Here is my question: An absent minded bank teller switched the dollars and cents when he cashed a check for Mr. Spencer, giving him dollars instead of cents, and cents instead of dollars. After buying a 20 cent newspaper, Mr. Spencer discovered that he had left exactly twice as much as his original check. What was the amount of the check?

This is an old chestnut. That is, very cliché.

If we let d be the dollars and c be the cents of the check he cashed.

Then, by the problem statement, we have

100c+d-20=2(100d+c)

But c=\frac{199d+20}{98}\Rightarrow 98c=199d+5

199d+20 must be an integer for some multiple of 98, not a fraction.

This occurs when d=26.

Therefore, c=53

The check was originally $26.53, but she gave him $53.26 instead.

This should be twice the amount of what is was supposed to be.

2(26.13)=53.26... CHECK.

BTW, this is not theoretical. It is just a fun little math problem.

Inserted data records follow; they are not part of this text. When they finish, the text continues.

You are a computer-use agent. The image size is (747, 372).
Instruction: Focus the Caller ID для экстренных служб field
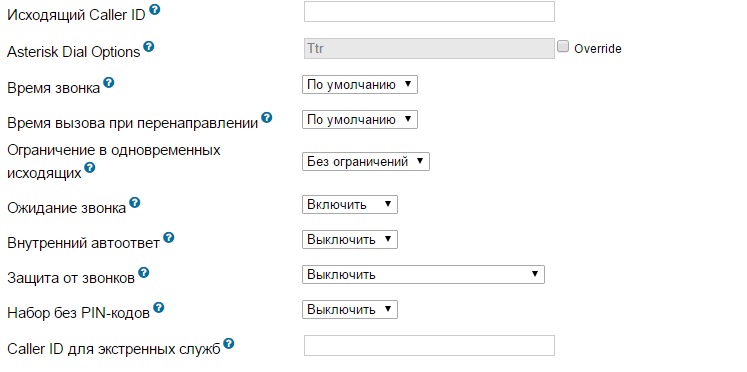tap(429, 345)
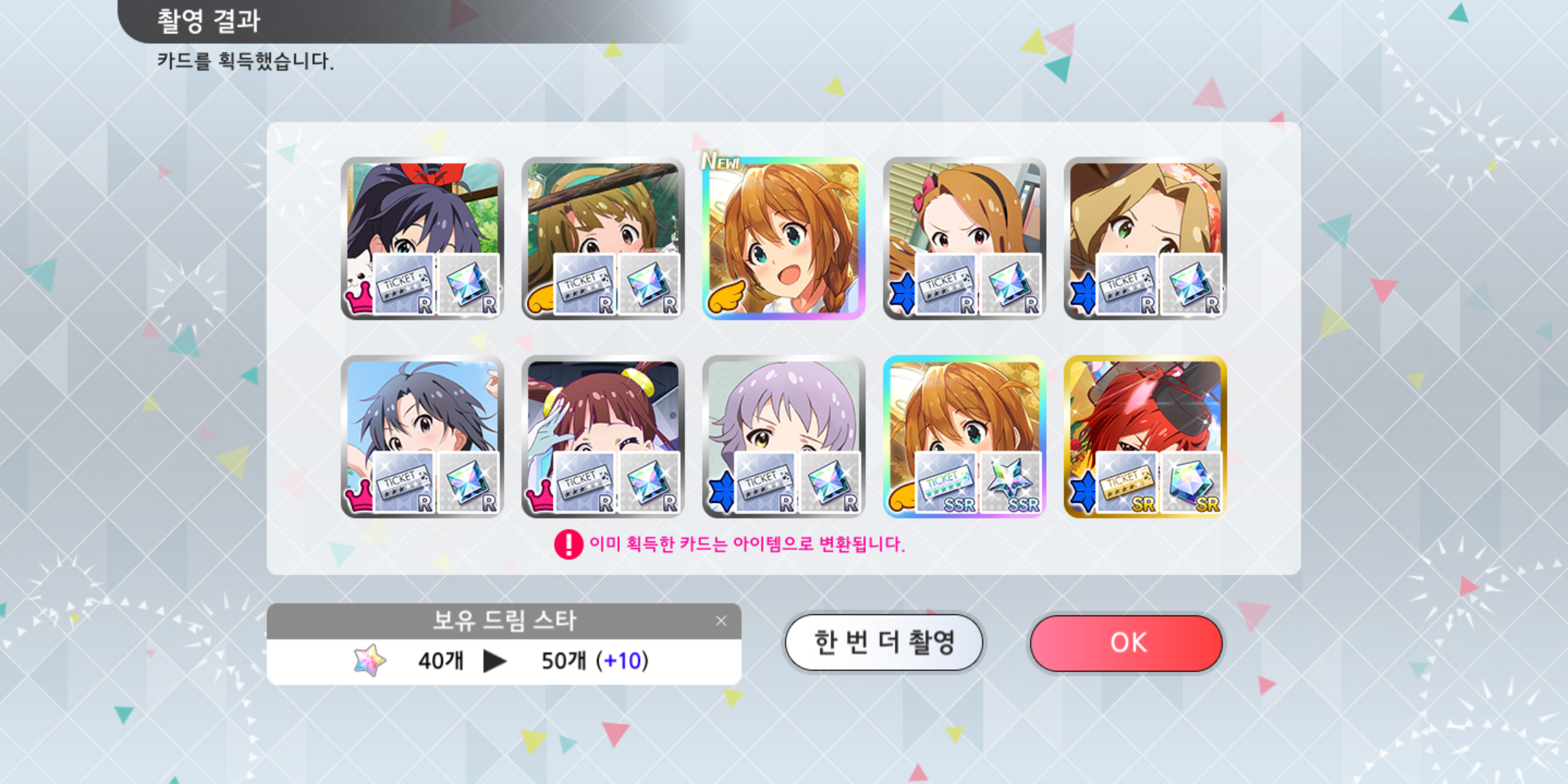The image size is (1568, 784).
Task: Tap the gold SR ticket icon
Action: 1126,481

How did you find d? Is it by trial and error? :confused:

Also, the price of the newspaper is 20c, hence;

98c = 199d + 20

Yes, one can use trial and error. My bad for the 5 cents instead of 20. Just change it. The problem I have seen like this was a 5 cents paper. This is an oldie.

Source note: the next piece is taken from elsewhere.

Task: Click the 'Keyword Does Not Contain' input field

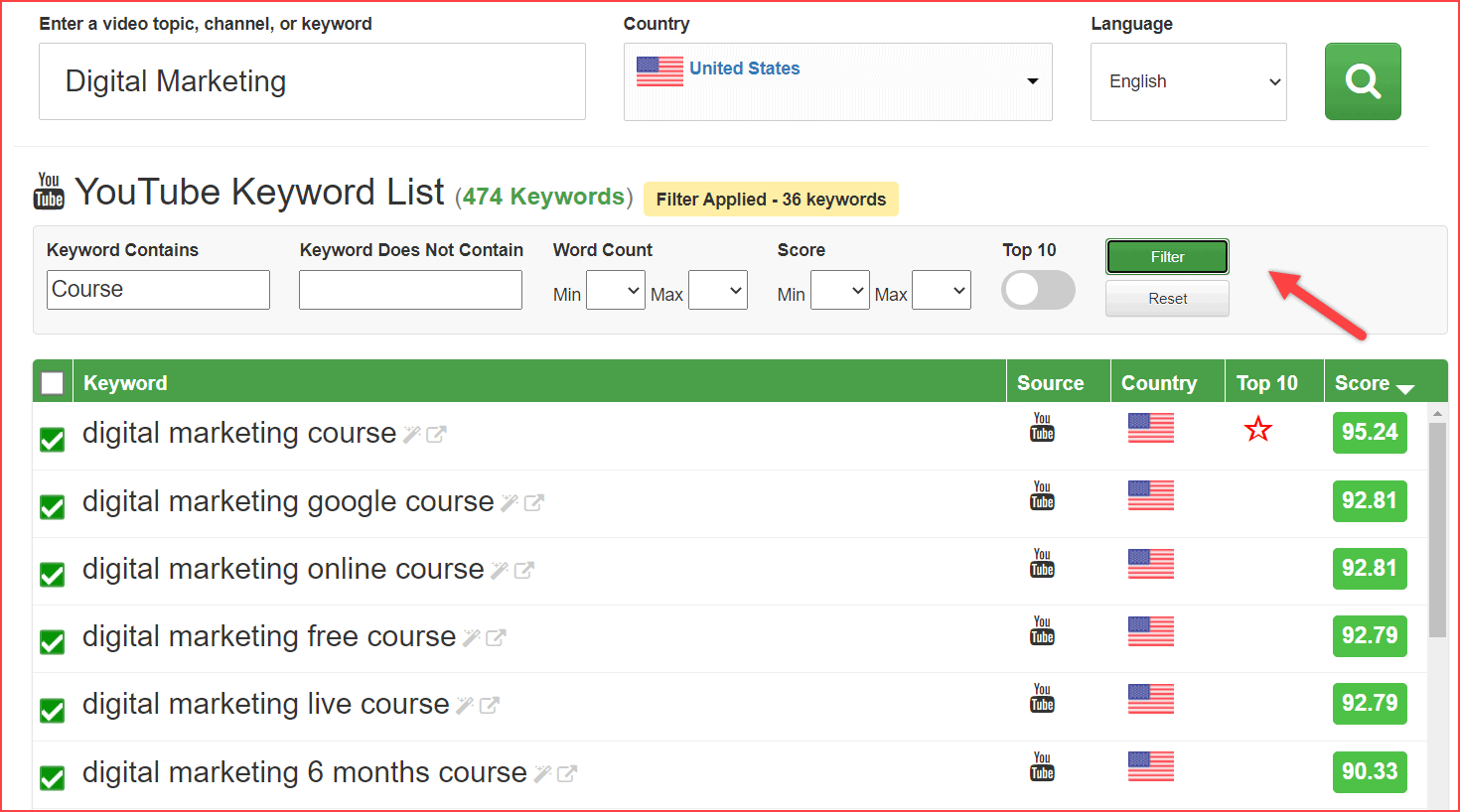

I just came close with d = 23... Arg!

EDIT: Oh no, I have to look for even numbers... I was testing prime numbers :o

EDIT: Oh, I give up :(

Fixing my typo/mistake to 20 instead of 5.

c=53 when d=26

He was intended 26.53, but got 53.26. He soent 20 cents and had 26.13.

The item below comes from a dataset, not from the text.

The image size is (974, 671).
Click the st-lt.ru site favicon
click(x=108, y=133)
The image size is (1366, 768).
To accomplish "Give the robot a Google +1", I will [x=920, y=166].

Twice that is 53.26. CHECK.

We have one equation with two unknowns. Yes, trial and error is OK if one has a calculator. We can find the exact solutions with Diophatine equations/Euclidean algorithms, but that is more tedious than the trial and error. A little modular arithmetic/elementary number theory could also be implemented.

One day when I feel like it, perhaos we'll step through the Euclidean algorithm way of doing it.